Each year the Broads Authority Construction Team aims to remove around 50,000m³ of accumulated sediment from the rivers and broads in the national park.
This is because the gradual build-up of sediment which occurs reduces the navigable capacity of the waterways. Dredging to remove this sediment build up is one of the key responsibilities of the Broads Authority.
According to the Authority, the dredged sediment is now being used to repair flood bank defenses, re-creating eroded or lost river bank habitats and as a soil conditioner to improve agricultural soil quality.
The Broads Authority’s ability to re-use dredged sediments has opened new locations to deposit dredged arisings, including a large area of the Lower Bure where the sediment will be allowed to naturally dry and then be used to ‘crest-raise’ the flood bank.
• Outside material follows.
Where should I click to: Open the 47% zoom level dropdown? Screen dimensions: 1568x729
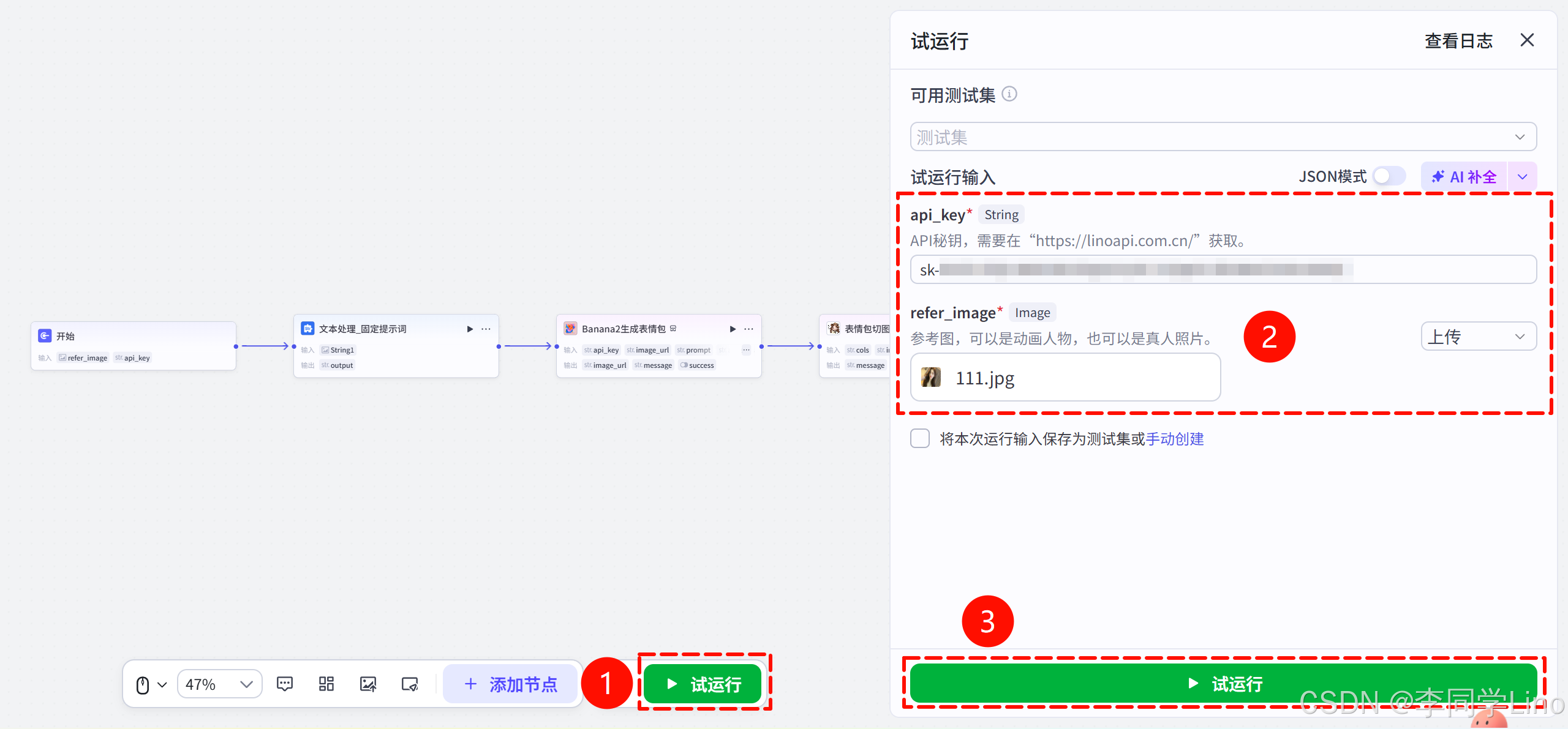pos(219,684)
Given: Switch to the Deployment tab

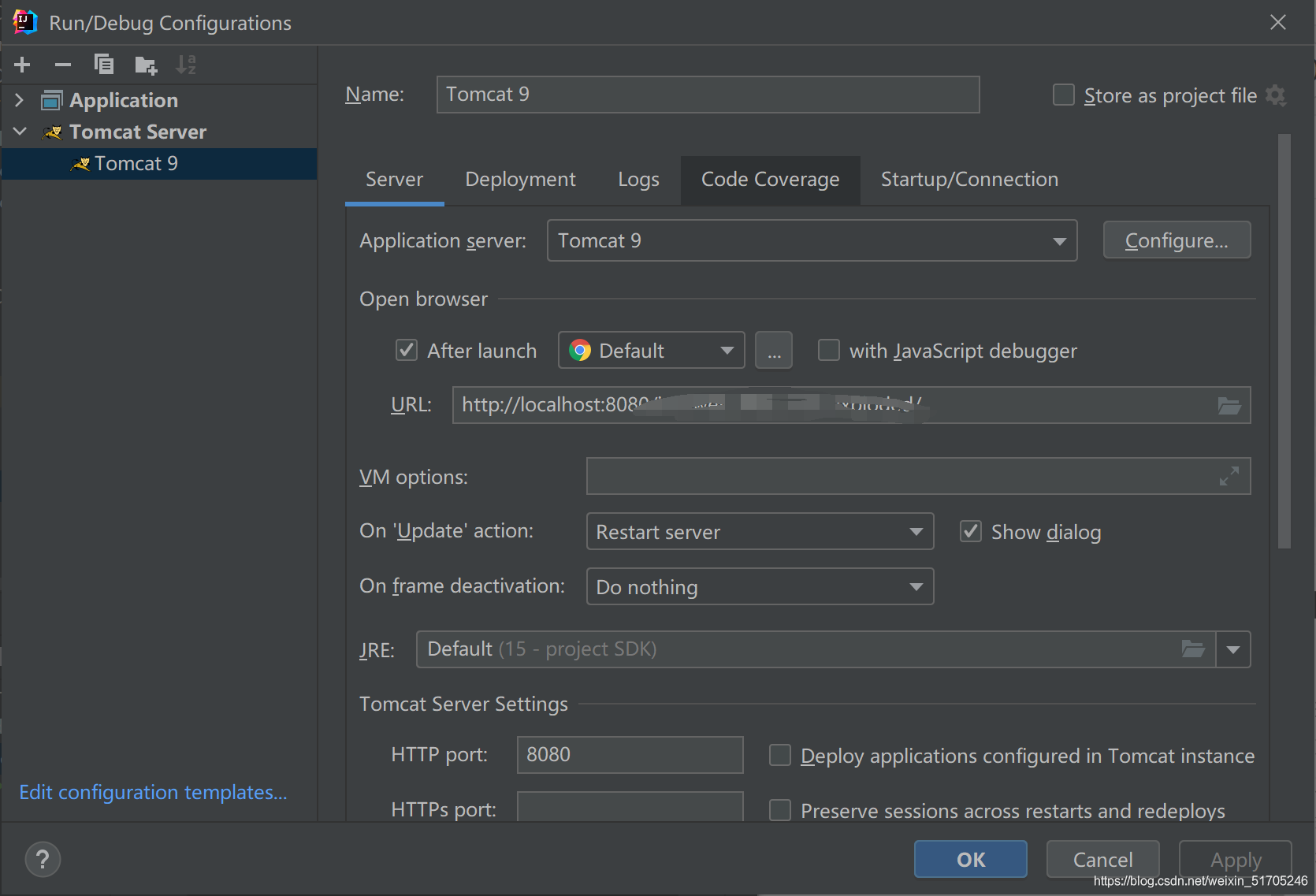Looking at the screenshot, I should 520,180.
Sediment was also pumped from Hickling Broad to a local arable field where it will be dried and used as a soil-enhancer for sugarbeet crops. The sediment has equally enhanced a sidecast project, being used to strengthen the riverbanks along the River Chet.
Thanks to these new opportunities to recycle the sediment for an alternative purpose, the Broads Authority removed 58,540m³ of material between 2017 and 2018, reaching 110% of their estimated target of 53,000m³. The bumper sediment removal in 2017 and 2018 means that the Broads Authority can concentrate on restoring their deposition sites in 2019.
The Broads Authority’s Director of Operations, Rob Rogers, said of the achievement, “We have been changing the plant and equipment we use to dredge and developing exciting, innovative re-use opportunities to manage dredged sediments whilst working with local landowners to find sustainable solutions.”
The construction team will continue to seek sediment deposition sites which present a ‘multi-benefit’ opportunity to re-use the dredged sediment in a positive way to restore and enhance the Broads National Park.
2018 and 2019 will see the latest phase of the Hickling Vision progress with detailed designs and planning permission sought to re-create a large area of reed swamp which should result in significant ecological benefits for the national park.